İşte onun yaşam öyküsü..

Bu arada ilginç bir tarihi gerçeği de öğrenmiş olacaksınız..

TARİHİN İLK GAZETECİSİNİN KALEMİNDEN ANKARA SAVAŞI...

1377 yılının son baharında bir Kasım günü, Kırşehir’de doğmuşum.

Babam ve annem Oğuz Türk’lerindendir.

Babam ikiye ayrılan Oğuz Türk’lerinin Bozok kolunun Kayı aşiretine doğmuştur.

Annem ise Üçokların Bayındır aşiretine aittir.

Nasılsa ikisi Kırşehir’de tanışmış ve birbirlerini severek evlenmişler.

Ben onlara doğan ilk erkek çocuğum. Her ikisinin de kökeni göçebe Yörük’tür.

Yani hayvanları ile yayladan yaylaya, ovadan ovaya göç eden Türkmen Oğuzlardandırlar.

Anne tarafım İslam’ı kabul etmiştir. Baba tarafım ise şamanlık inançlarını sürdürmektedir.

Ben baba tarafımının etkisi altında kalmadan, annemin çabaları ile Müslüman olarak yetiştirilmiş ve eğitilmiş bir Türkmen’im.

Daha sonra 18 yaşı civarında baba tarafımın inançlarını benimseyerek İslam’ı reddettim.

Şamanizm de beni sarmadı. Dinsiz ve Tanrı’sız olarak yaşamayı yeğledim.

Ama bunu kimsenin bilmesini de istemedim. Arada bir camiye giderek İslam inancına sahip olduğum izlenimini vermeye devam ettim.

Yaşadığım zaman diliminde ateizm bilinmiyordu ve inançsız yaşamak toplum tarafından kabul edilmeyen bir olgu idi.

İslam’ı kabul etmeyenlerin eğitimi mümkün değildi.

Oysa ben öğrenmeye çok hevesli bir gençtim.

Mutlaka öğrenmeli ve öğrendiklerimi diğerlerinin de bilmesi için çaba göstermeliydim.

Küçük yaşlarımda iki yıl bir hocanın yanında Kur’an eğitimi gördüm.

Sonra bir diğer hoca beni ve benim yaşımdaki diğer Türkmen çocuklarını zamanın çetin koşullarına hazırlanmamız için sıkı bir eğitimden geçirdi.

Bu eğitimin sonunda iyi güreşen, konuşan, satranç oynayan, ok atan ve dövüşen biri olmayı başardım.

Ama beni bunların hiç biri tatmin etmiyordu.

Ben hep yeni şeyler öğrenmek ve onları başkalarına haber vermek istiyordum.

Bu bende bir tutku olmuştu.

Yaşamımı başka türlü kazanmam mümkün değildi artık.

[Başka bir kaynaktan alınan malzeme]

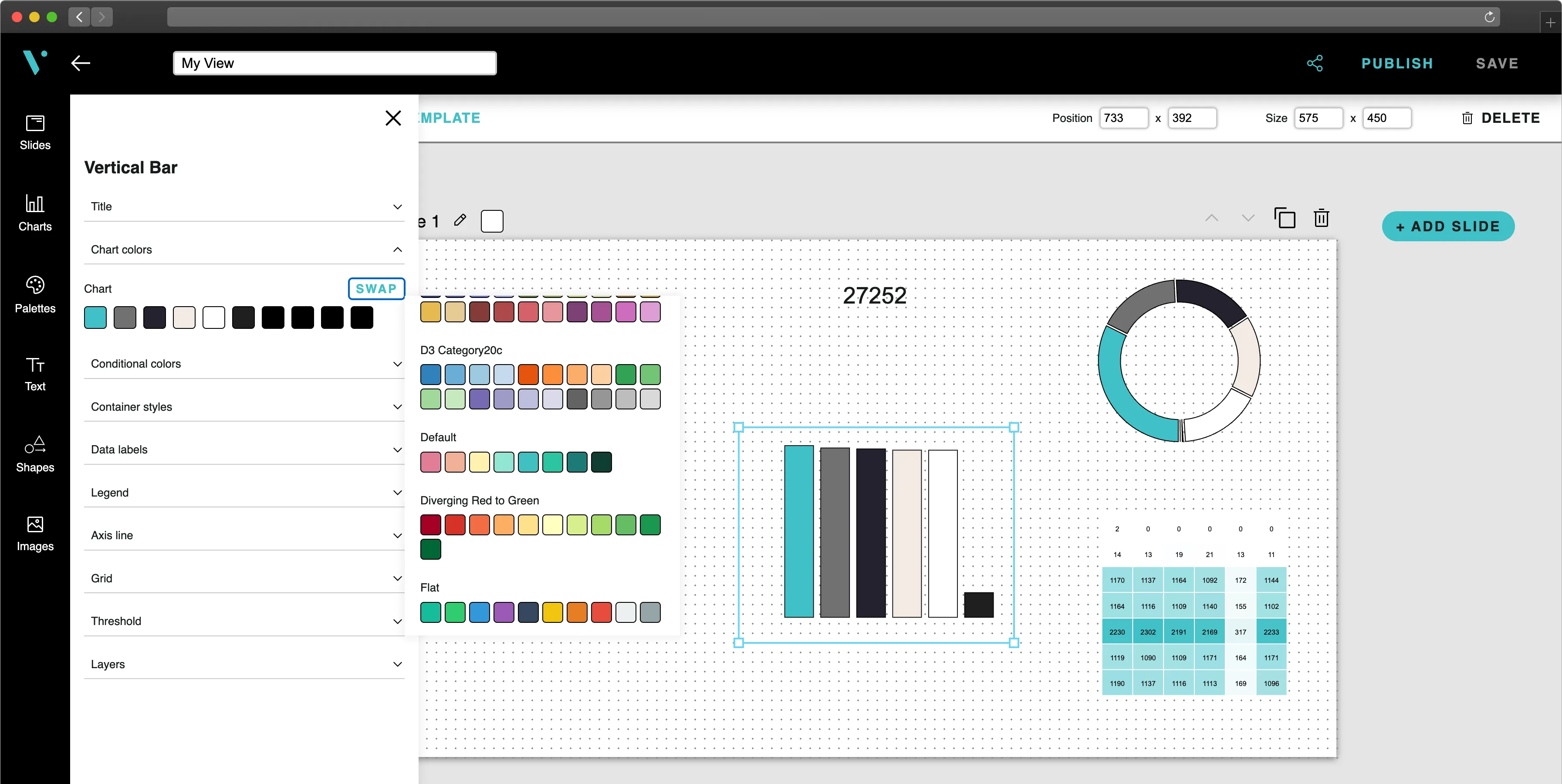Click the pencil to rename slide

[x=460, y=220]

Tarihin ilk ateist gazetecisi olacaktım...

Çevredeki Türkmen boyları arasında dolaşıp, bir aşiretten öğrendiklerimi, diğerlerine ileterek ve bu arada genç Türk çocuklarının eğitimine katkıda bulunarak mutlu bir yaşam sürdürüyordum. İyi bir çadırım, kilimlerim, iki at ve bir arabam, sayıları fazla olmasa da inek ve koyunlarla, tavuklarım vardı. Bir yerden diğerine göç etmek ve orada çadır kurarak yep yeni bir yaşam başlatmak, benim için bir sorun değildi. Tek eksiğim kendime henüz bir eş bulamamış olmamdı. Şu aralar onun için uğraşıyordum.

Devamı gelebilir.. İsterseniz ama..

Link to post
Sitelerde Paylaş

Devamını bekliyoruz...

Bir de açıklama: 1370'li tarihe kadar nesebini nasıl izleyebildin sevgili hacı? Yoksa tarihte bir yanlışlık mı var ya da hicri takvime göre midir?

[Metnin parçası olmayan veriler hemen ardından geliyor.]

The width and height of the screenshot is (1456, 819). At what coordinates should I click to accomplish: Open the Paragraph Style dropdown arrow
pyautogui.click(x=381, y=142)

Hiç endişe etmeyin MrGuitar hemşehrim. Bizim kayıtlarımız sağlamdır.

Tarihin ilk gazetecisinin Timur'la yaptığı röportaja sonra devam edeceğim.

Link to post
Sitelerde Paylaş

Eş bulmak için tam yeni bir yöreye göç etmek üzereyken Timur denen bir Tatar’ın büyük bir ordu ile Anadolu’ya doğru yaklaşmakta olduğunu duydum. Bu haber beni yakından ilgilendirmiş, gazetecilik merakımı kabartmıştı. Hayvanlarımı ve eşyalarımdan çoğunu kızlarını almak için ziyaret ettiğim bir aileye bıraktım ve en sevdiğim ve güvendiğim atlarımla arabayı ve çadır gibi gerekli birkaç eşyayı alarak, Timur’un ordusunun yaklaşmakta olduğu yöne doğru yola koyuldum.

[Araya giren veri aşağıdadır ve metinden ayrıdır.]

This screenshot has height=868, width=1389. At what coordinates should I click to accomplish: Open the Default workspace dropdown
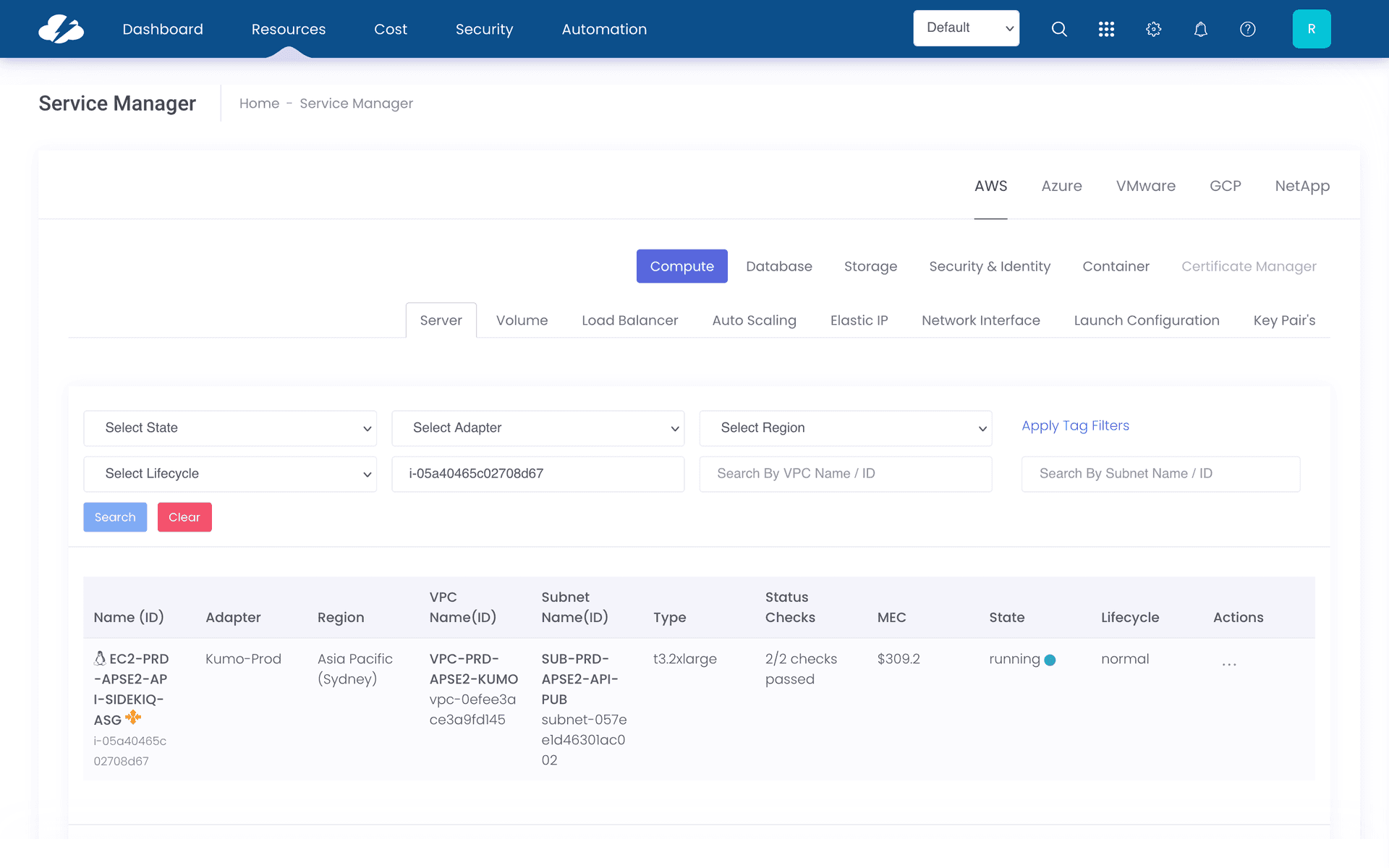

Timur’la tanışmak ve niyetini öğrenmek istiyordum. Bana ulaşan kötü haberlere ve yapılan katliam rivayetlerine rağmen, kendisinden korkmuyordum. Öğrenmek ve bilmekten başka endişesi olmayan ve satranç oynamayı çok seven bir Yörüğe Timur’un kötü davranmayacağından emindim.

Hatta kimbilir? Benimle satranç bile oynayabilirdi Timur..

Okuyacağınız bu satırları Timur’un ordusunu karşılamak için Irak’a gidip, Timur’la tanıştıktan ve röportaj yaptıktan sonra, Anadolu’ya geri dönerken her akşam çadır kurup durakladığım yerlerde mum ışığı altında yazıyorum. Timur-Bayezit çatışmasını sizlere ilginç bazı ayrıntıları ile birlikte anlatacağım. Hoşunuza gideceğini umuyorum..

Bir sabah erkenden atlarımdan birini arabaya koşup, diğerini araba ile çekerek, güneye, Arap topraklarına doğru yola çıktım.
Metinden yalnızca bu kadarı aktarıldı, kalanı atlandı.